Alfred Payne

Personal information
- Full name: Alfred Ernest Payne
- Born: 29 December 1849 Oswestry, Shropshire, England
- Died: 30 June 1927 (aged 77) Ruabon, Denbighshire, Wales
- Batting: Unknown
- Bowling: Unknown

Domestic team information
- 1883–1884: Marylebone Cricket Club

Career statistics
| Competition | First-class |
| Matches | 8 |
| Runs scored | 75 |
| Batting average | 5.35 |
| 100s/50s | 0/0 |
| Top score | 16 |
| Balls bowled | 8 |
| Wickets | 0 |
| Bowling average | – |
| 5 wickets in innings | 0 |
| 10 wickets in match | 0 |
| Best bowling | – |
| Catches/stumpings | 2/– |
- Source: Cricinfo, 31 August 2019

= Alfred Payne (cricketer, born 1849) =

English cricketer

Alfred Ernest Payne (29 December 1849 – 30 June 1927) was an English first-class cricketer.
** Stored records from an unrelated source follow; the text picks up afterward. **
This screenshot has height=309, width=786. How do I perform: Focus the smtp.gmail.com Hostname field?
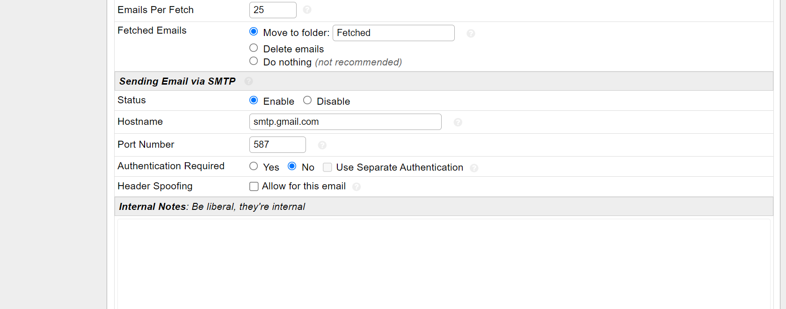click(345, 122)
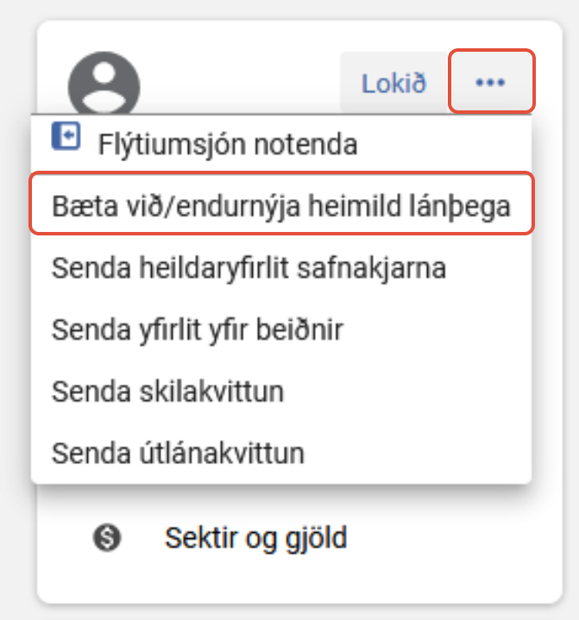Send the return receipt menu item

(x=281, y=391)
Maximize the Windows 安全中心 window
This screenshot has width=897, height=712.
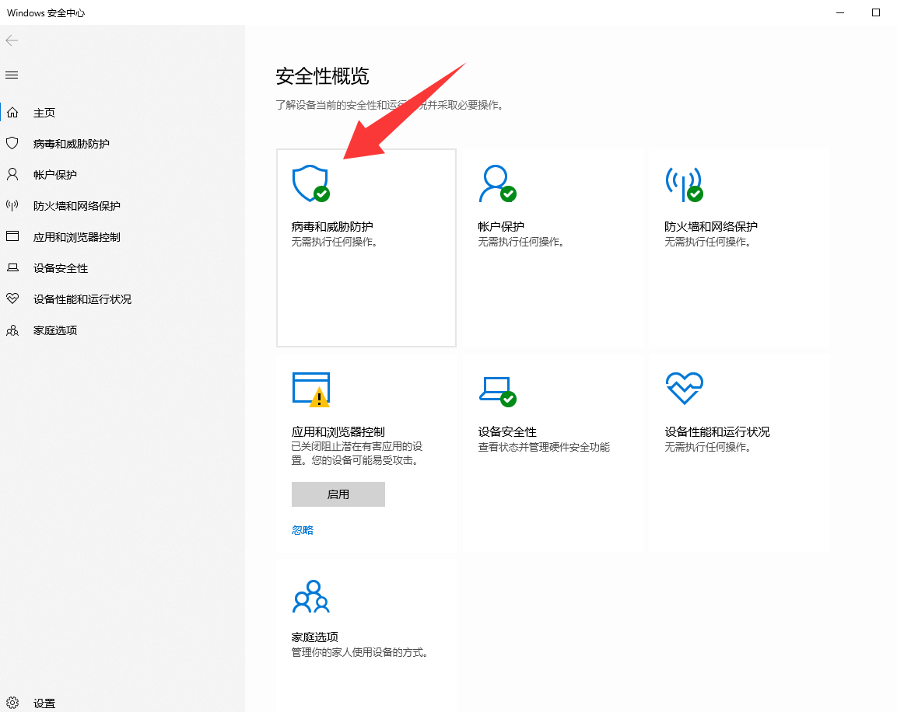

The second son of Frederick Alexander Payne, he was born at Pentre Ucha, Llanymynech near Oswestry, Shropshire, in December 1849. He was educated at Cheltenham Grammar School. He later studied at Pembroke College, Oxford where he graduated B.A., converted to M.A. in 1867, and was by 1879 a student of the Inner Temple, though he was never called to the bar. In meantime he also acted as tutor to the sons of the Earl of Dudley.

At university, Payne was also a rower in his college XI, achieving Head of River in 1872, and at Henley.
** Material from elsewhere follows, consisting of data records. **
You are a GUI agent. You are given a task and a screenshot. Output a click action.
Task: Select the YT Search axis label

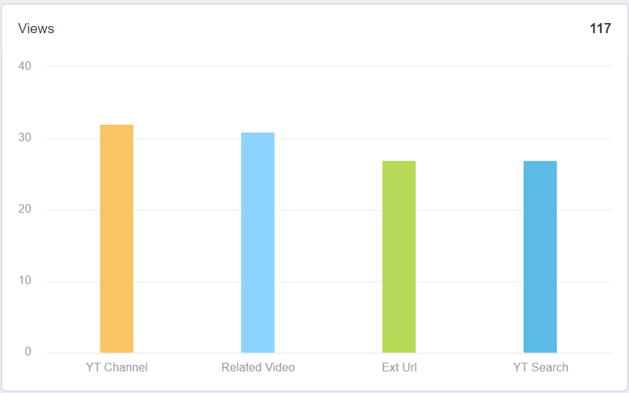(540, 367)
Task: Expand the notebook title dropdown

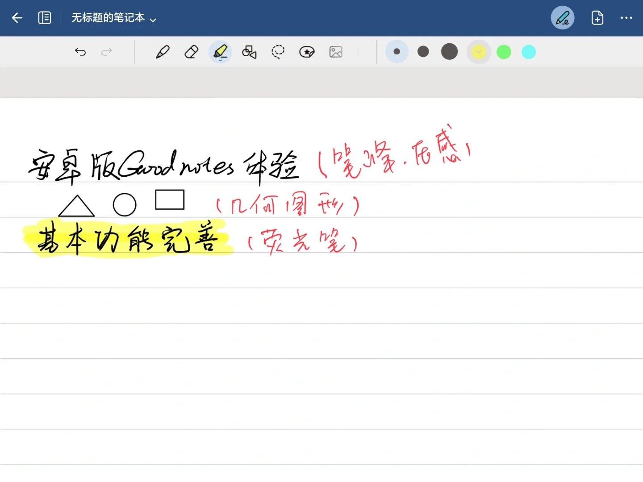Action: pyautogui.click(x=153, y=20)
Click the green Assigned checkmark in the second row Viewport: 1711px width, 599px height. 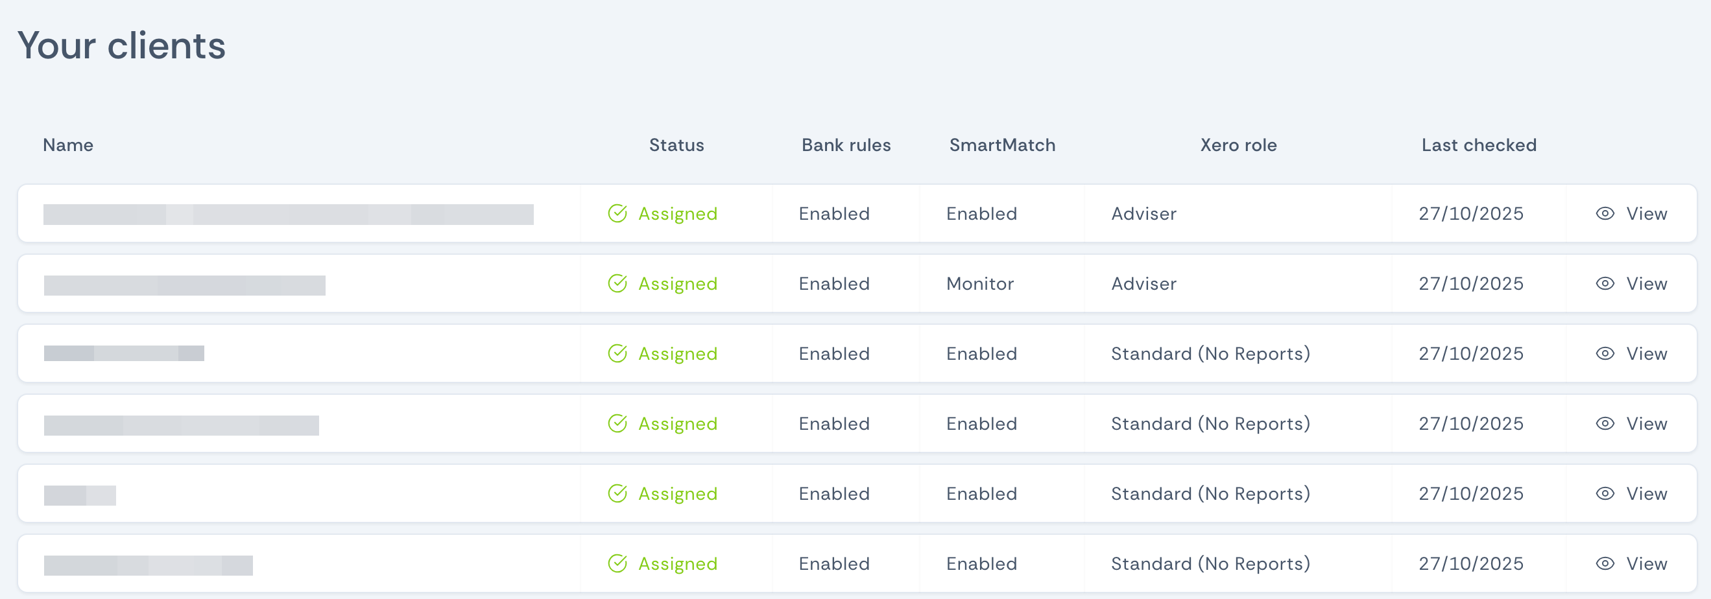click(618, 284)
He made his debut in first-class cricket for the Marylebone Cricket Club (MCC) against Cambridge University at Fenner's in 1883. He played first-class cricket for the MCC until 1884, making seven appearances. Despite playing as a batsman for the MCC, Payne struggled in first-class cricket, scoring just 64 runs at an average of 5.33. He also made a first-class appearance for W. G. Grace's personal XI against Lord Sheffield's XI at Sheffield Park in 1883.

Below first-class cricket, he played at county level for Shropshire between 1870 and 1904, in 118 matches in which he totaled 3,386 runs, achieved 4 centuries and took 231 wickets; in 1888 he captained the county XI. During that time he played at club level for Oswestry (of which he was captain 1881–88) and Baschurch in Shropshire and Llanfyllin in Montgomeryshire, Wales. He was a member of the Free Foresters from 1870.
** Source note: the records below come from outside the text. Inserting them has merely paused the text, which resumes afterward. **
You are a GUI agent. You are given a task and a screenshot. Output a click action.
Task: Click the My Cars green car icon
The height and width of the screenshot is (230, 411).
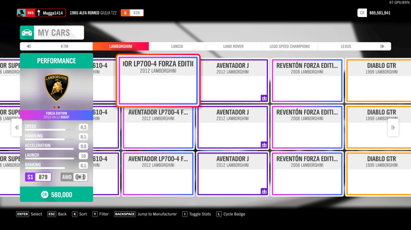click(27, 32)
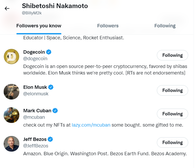This screenshot has width=196, height=168.
Task: Open Dogecoin's profile avatar
Action: tap(11, 57)
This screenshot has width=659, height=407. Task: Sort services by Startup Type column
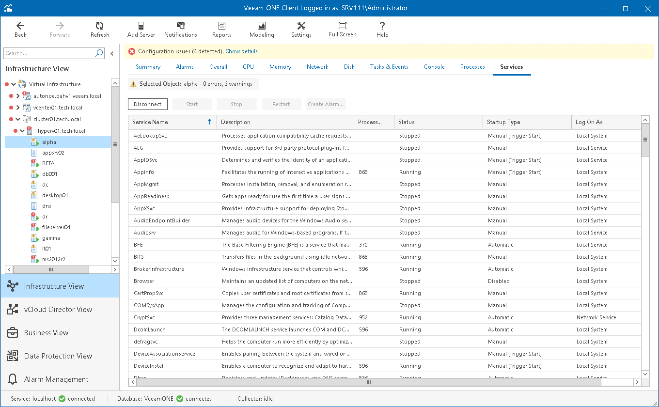point(504,122)
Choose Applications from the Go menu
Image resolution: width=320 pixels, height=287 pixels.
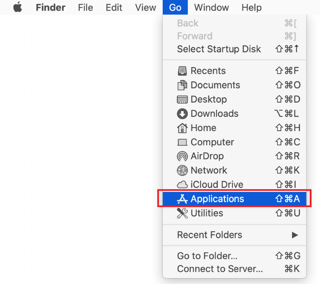click(x=217, y=199)
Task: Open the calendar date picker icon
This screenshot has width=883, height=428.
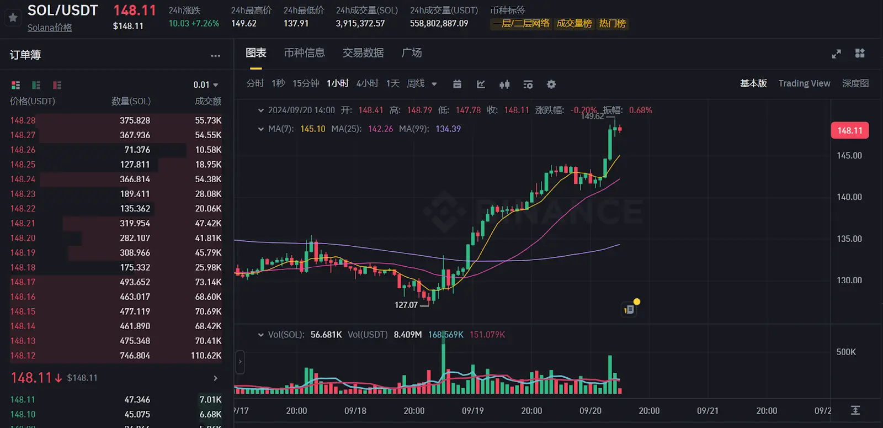Action: (457, 84)
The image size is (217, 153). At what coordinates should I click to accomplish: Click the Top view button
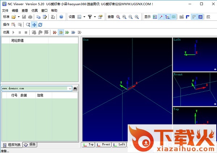pyautogui.click(x=89, y=144)
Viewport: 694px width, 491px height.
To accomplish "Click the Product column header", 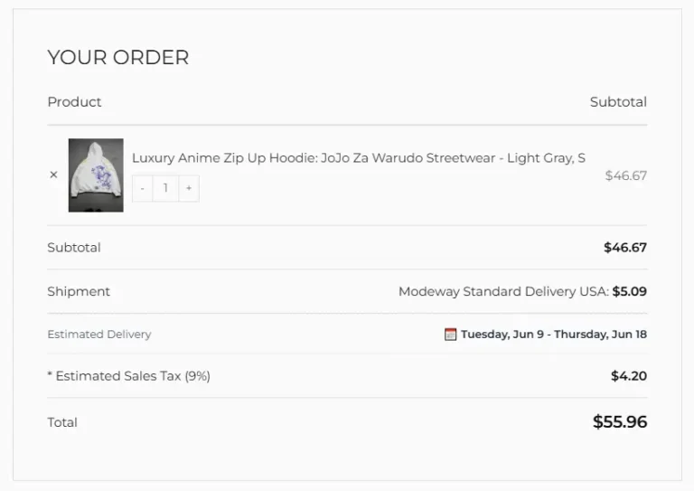I will click(74, 102).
Payne was a Justice of the Peace for the county of Shropshire and an Alderman of Shropshire County Council from 1898, and one time President of the Shropshire Chamber of Agriculture. Besides coming to own the Pentre Ucha estate, he was resident at Roden Hall, Wellington, Shropshire; Walford Manor, Baschurch, Shropshire and Dudwell House, Burwash, Sussex;

Payne married in 1878 Sarah, daughter of Thomas Protheroe of London, by whom he had two daughters.

Payne died aged 77 in June 1927 at Pen-y-Nant, Ruabon, Denbighshire. He was buried at Kinnerley parish church in Shropshire.